Evidence wasn't translated
The limitations became apparent as early as 1993, when a loosely organized Islamic group planted a bomb under the World Trade Center. When they began building cases against the men, agents discovered to their dismay that some elements of the plot had been outlined in handwritten Arabic documents collected three years earlier in the murder case of Rabbi Meir Kahane. The documents included photos and schematic drawings, but the material was not translated or analyzed.
The problem was still urgent last year after Freeh appealed to Congress for $5 million for translation services: "The FBI has not been able to translate all of the recorded audio conversations and documents it has obtained during investigations."
Last week FBI Director Robert Mueller cited a "critical need" for translators as he pleaded for help from Americans fluent in Arabic, Farsi and Pashto. The bureau has been flooded with applicants, who must undergo background checks to ensure an undercover terrorist, or "mole," does not burrow into the agency.
The FBI also is hampered by a scarcity of Arab-American agents, said Robert Blitzer, former FBI chief of domestic counterterrorism. He estimated the number at no more than 25.
"If you don't have an Arab-American agent on your staff, how the hell do you recruit Arabs?" Blitzer said. "You don't even understand the culture."
In 1995, the FBI began adding hundreds of counterterrorism agents. But funding for computers, secretaries and support service lagged.
FBI translators need more than language skills. Law-enforcement sensibilities and an ability to decipher street jargon are critical. In a 1993 investigation in New York, conspirators referred to bombs as hadduta, which literally translated means a child's bedtime story, the FBI said.
"Wiretaps do you no good if you have no one who can translate, or can be able to understand what they are hearing," said Peter Probst, a former terrorism expert for the Defense Department and the CIA.
A badge and a laptop — those were the tools former director Freeh said all his new agents would carry to demonstrate their technical proficiency.
In fact, for several years under Freeh, agents leaving the training academy did go out the door with a computer. But recently the program was stopped because it was not cost-efficient.
More than 13,000 FBI computers are four to eight years old, meaning they cannot run today's basic software or allow agents to move to different functions with a mouse.
"The productivity loss and frustration that result are enormous," the FBI's Bob Dies told a Senate panel in July. Dies is assistant director of the information resources division.
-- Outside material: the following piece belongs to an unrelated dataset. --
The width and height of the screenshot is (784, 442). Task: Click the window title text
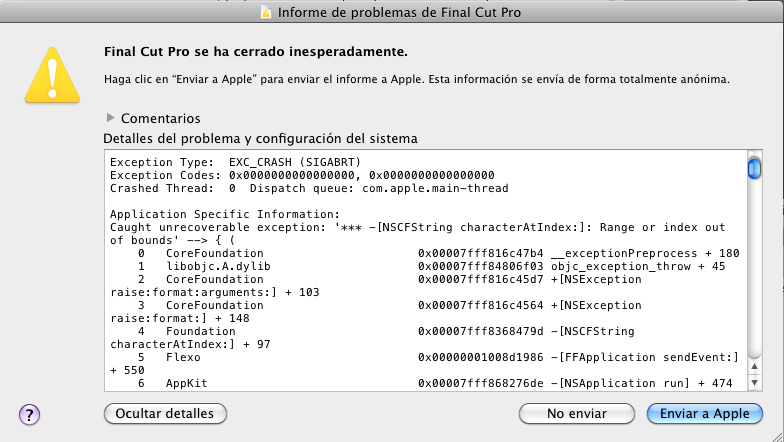(399, 12)
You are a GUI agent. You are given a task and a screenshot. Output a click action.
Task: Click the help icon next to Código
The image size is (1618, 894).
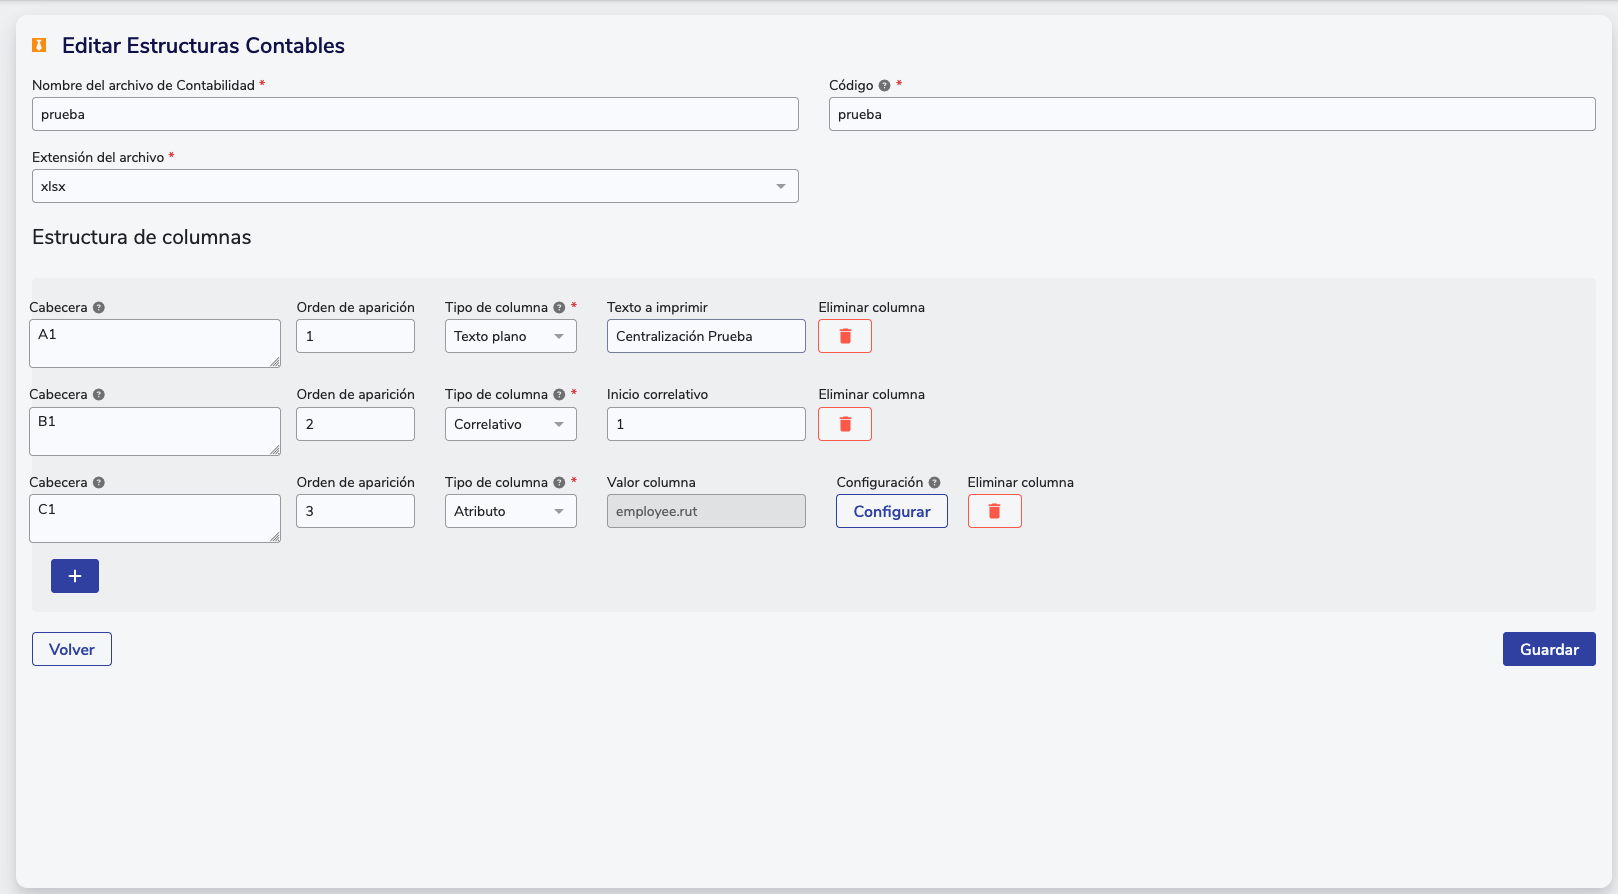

Most smaller FBI offices have low-speed Internet access, and agents cannot electronically store photographs, graphics and charts, Dies said. Some sensitive classified and criminal data are available only on paper.
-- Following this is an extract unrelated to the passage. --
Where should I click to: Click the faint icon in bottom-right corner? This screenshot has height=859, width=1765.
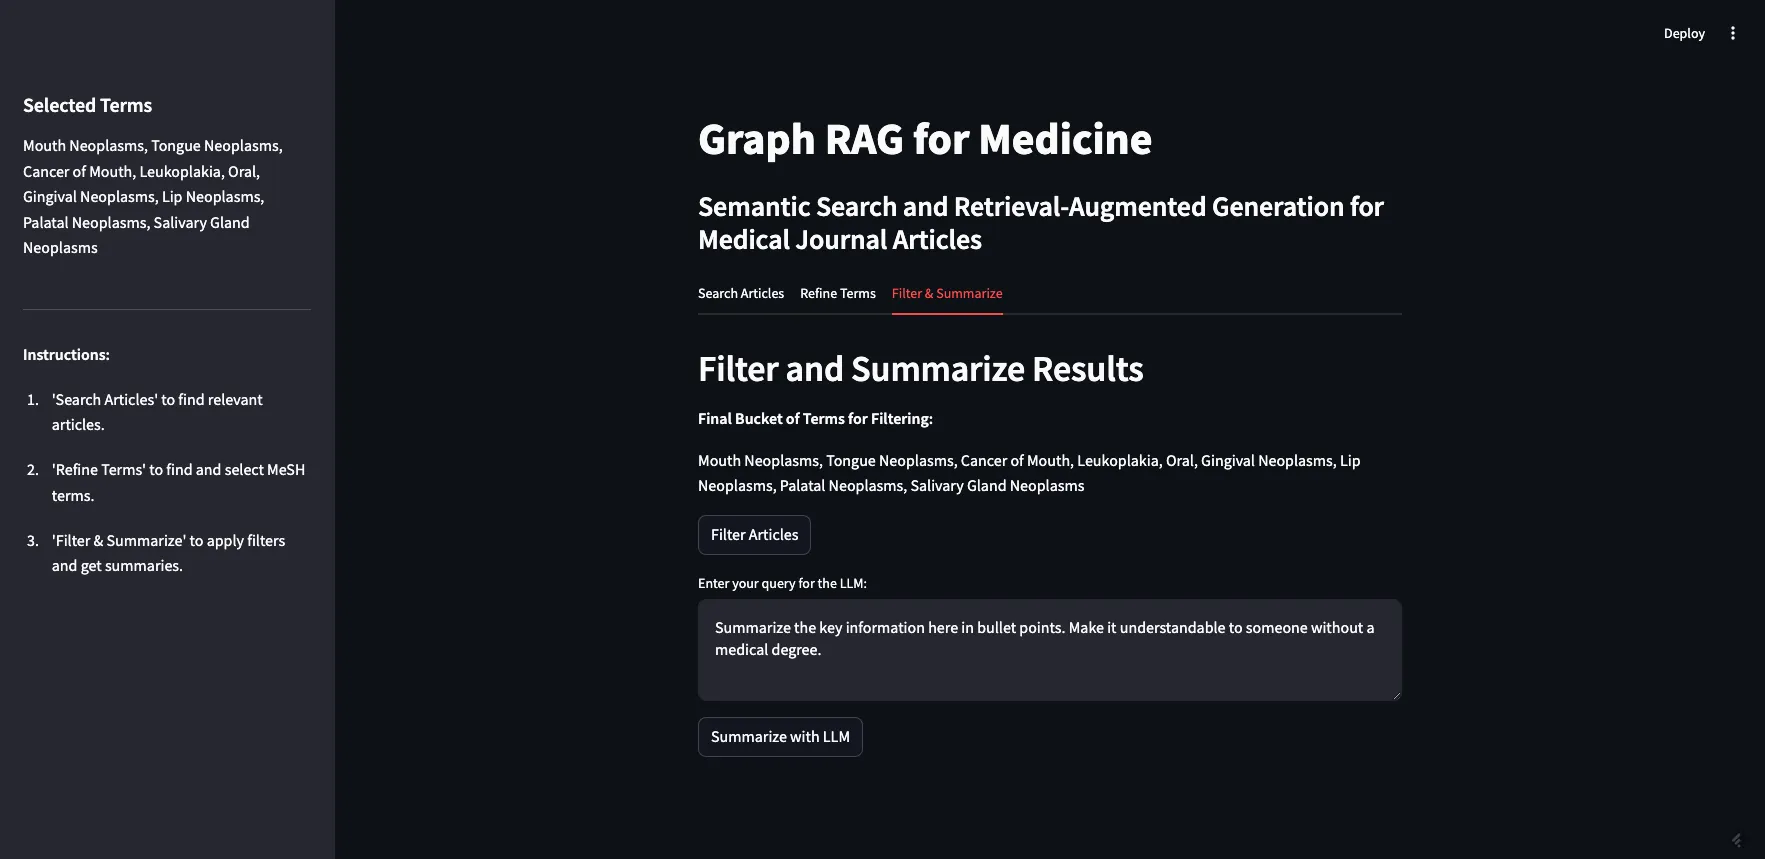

A $242 million, three-year plan to upgrade FBI systems is under way, but "at the dawn of the 21st century, the FBI is asking its agents and support personnel to do their jobs without the tools other companies use or that you may use at home," Dies testified.
Personnel challenges
Personnel challenges, such as retaining the most experienced agents and upgrading the quality of FBI analysts, also remain an issue. "They've got a lot of personnel problems which they have been trying to turn around and deal with in the last five or six years," said Nancy Savage, a 24-year FBI veteran who now works in Portland and heads the FBI Agents Association, a professional organization.
While some investigators have long track records working with terrorism, nearly half the FBI's agents were hired since 1993, after the first World Trade Center bombing.
Many FBI analysts, who assemble and divine patterns in mountains of intelligence, were hired before 1993, years before the FBI tightened educational requirements for those jobs.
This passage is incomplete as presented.